■ Records shown
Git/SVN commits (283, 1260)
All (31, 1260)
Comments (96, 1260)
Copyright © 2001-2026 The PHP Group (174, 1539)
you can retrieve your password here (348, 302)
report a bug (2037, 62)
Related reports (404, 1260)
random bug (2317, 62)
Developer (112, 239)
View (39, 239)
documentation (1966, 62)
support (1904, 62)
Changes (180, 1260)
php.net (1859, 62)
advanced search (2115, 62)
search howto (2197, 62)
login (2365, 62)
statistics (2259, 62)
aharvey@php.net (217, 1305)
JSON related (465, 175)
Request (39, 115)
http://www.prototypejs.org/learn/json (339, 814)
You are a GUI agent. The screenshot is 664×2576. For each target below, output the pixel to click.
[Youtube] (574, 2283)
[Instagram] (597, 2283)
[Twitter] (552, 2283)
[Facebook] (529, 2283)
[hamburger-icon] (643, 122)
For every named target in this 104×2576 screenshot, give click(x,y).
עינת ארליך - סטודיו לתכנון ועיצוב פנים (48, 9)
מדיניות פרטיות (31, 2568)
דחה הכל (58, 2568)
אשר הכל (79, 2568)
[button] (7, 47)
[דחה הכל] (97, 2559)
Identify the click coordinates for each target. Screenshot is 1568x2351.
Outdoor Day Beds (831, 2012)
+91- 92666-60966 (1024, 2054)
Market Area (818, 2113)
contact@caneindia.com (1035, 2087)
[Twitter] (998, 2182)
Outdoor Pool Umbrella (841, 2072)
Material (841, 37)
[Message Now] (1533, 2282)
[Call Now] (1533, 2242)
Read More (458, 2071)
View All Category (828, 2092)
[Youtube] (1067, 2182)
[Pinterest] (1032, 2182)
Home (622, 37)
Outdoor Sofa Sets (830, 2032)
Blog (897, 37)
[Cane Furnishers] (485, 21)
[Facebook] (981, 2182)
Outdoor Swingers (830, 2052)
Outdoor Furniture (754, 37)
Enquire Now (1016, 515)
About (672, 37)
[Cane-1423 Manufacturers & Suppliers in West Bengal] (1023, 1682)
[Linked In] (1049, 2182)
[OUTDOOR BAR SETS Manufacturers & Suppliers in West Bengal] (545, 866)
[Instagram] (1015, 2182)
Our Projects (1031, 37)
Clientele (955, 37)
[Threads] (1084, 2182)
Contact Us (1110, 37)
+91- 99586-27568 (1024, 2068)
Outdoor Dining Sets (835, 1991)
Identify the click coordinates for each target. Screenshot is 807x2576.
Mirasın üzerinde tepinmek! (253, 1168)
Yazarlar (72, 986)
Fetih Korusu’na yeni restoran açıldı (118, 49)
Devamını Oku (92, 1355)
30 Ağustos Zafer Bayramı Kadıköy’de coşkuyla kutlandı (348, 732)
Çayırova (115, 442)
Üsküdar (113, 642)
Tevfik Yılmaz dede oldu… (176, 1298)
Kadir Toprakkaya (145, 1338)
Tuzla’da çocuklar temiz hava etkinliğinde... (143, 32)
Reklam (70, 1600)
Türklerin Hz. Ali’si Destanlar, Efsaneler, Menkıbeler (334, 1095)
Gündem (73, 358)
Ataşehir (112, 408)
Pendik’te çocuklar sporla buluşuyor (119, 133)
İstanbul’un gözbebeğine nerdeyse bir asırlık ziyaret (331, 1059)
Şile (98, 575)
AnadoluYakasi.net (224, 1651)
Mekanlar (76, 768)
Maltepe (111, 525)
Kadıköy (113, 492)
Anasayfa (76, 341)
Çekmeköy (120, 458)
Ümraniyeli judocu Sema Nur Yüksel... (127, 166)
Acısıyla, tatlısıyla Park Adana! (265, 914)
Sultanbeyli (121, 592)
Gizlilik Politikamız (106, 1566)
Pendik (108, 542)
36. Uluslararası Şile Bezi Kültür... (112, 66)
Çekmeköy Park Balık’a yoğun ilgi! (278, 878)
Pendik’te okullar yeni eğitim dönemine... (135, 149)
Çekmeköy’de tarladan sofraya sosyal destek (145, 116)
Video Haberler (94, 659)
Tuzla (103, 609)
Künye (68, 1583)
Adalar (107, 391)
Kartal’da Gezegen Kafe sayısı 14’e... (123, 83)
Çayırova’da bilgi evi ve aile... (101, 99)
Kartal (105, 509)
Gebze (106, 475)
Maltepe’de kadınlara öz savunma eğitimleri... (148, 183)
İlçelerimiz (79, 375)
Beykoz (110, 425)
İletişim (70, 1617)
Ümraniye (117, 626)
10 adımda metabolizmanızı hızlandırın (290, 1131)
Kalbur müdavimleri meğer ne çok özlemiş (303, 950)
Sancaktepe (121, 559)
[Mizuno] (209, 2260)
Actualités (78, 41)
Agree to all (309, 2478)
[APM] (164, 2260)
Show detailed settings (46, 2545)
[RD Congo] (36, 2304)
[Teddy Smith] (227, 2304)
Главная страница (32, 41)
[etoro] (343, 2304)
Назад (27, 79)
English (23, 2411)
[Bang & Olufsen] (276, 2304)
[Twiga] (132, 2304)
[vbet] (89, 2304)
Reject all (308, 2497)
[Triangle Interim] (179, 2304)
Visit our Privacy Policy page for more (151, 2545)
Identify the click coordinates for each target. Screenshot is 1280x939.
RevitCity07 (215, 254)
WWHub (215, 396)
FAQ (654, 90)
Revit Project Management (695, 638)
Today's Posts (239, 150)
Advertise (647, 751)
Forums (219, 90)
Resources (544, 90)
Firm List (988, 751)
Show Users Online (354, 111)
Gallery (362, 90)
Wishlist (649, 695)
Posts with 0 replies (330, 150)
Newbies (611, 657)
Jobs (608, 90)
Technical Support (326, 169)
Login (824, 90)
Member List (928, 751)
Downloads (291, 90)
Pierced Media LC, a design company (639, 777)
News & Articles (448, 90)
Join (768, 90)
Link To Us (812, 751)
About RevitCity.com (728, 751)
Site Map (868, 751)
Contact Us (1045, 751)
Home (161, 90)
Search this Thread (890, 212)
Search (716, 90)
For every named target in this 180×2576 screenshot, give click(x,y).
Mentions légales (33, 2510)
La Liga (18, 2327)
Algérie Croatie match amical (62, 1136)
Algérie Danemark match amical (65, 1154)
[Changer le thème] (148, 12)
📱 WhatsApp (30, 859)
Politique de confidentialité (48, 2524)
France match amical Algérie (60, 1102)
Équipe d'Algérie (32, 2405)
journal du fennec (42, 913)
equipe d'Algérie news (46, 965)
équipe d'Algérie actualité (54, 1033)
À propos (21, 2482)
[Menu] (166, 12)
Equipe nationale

■ The problem
Find the lines in the records above that hold the word "çocuklar", and give only how many there are.

■ Your solution
2